Noise, Too Much Noise
Yanelys Nuñez Leyva
HAVANA TIMES, March 21 — After living in Old Havana for 14 years, specifically in the Jesus Maria neighborhood, I’ve gotten to know some of the features that distinguish it and many of the problems that deeply affect it.
This is what I’m bringing before you today – the issue of NOISE.
Living in a building with 49 apartments separated by very narrow hallways, I’ve had to constantly suffer:
– Iron gates banging open and shut at any time of the day or night.
– Wooden doors being slammed shut with people’s full might.
– Children playing in the common areas.
– Neighbors near my bedroom window engaged in tedious conversations about the telenovela of the moment.
– All types of music blaring in unison at full volume.
– The sound of the Havana Water Department alarm — located in the basement of my building that goes off endlessly whenever the building is being fumigated against the Aedes aegypti mosquitos.
– Mothers scolding their children with shouts and insults.
– The neighbor who yells to announce to everybody the availability of some product at the local butcher shop.
Meanwhile, along centrally located Monte Street, where the front door of my “pleasant” home can be found, the cars horns, street vendor cries and people creating problems on the street with their ruckus and rumpus also “contribute” to my inner discomfort.

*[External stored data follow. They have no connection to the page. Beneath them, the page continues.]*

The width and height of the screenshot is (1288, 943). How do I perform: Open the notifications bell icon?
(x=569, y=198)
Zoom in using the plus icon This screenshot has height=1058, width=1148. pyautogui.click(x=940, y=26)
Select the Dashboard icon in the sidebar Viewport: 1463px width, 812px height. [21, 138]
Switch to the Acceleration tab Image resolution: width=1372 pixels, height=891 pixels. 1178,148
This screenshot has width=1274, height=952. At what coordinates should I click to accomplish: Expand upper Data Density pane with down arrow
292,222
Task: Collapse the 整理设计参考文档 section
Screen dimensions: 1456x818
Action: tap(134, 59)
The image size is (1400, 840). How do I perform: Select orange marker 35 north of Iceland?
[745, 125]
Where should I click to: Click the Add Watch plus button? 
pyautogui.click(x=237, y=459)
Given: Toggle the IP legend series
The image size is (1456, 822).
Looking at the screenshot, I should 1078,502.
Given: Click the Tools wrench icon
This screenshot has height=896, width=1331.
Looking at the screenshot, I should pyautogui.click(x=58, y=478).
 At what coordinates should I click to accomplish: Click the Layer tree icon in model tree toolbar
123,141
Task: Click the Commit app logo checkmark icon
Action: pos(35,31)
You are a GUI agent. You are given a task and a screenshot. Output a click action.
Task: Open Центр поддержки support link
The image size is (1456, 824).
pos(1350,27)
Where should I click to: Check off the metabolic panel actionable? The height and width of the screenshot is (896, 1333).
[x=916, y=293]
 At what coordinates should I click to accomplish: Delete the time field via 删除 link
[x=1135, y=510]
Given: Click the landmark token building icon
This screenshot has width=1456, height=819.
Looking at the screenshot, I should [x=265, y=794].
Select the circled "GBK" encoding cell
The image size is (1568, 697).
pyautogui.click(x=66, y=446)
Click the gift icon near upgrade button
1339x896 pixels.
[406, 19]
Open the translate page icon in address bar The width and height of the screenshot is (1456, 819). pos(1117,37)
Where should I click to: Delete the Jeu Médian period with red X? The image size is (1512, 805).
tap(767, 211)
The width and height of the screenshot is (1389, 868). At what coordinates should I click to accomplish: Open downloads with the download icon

Likewise, at the backdoor of my house is a makeshift carpentry shop, the neighborhood cultural center and a tenement where they’re always partying. All of this winds up “energizing” the only place that’s even halfway intimate: my bedroom, which I share with my sister.
When I visit my grandparents’ house out in Melena del Sur, in a small village, I can’t help but to become filled with awe over the silence. Tranquility and peace fill every nook and cranny out there.
It’s amazing how people here in more urbanized areas such as in Old Havana have become so accustomed to shouting rather than talking…to imposing instead of proposing.
I’ve never gotten used to the noise. I don’t think I ever will.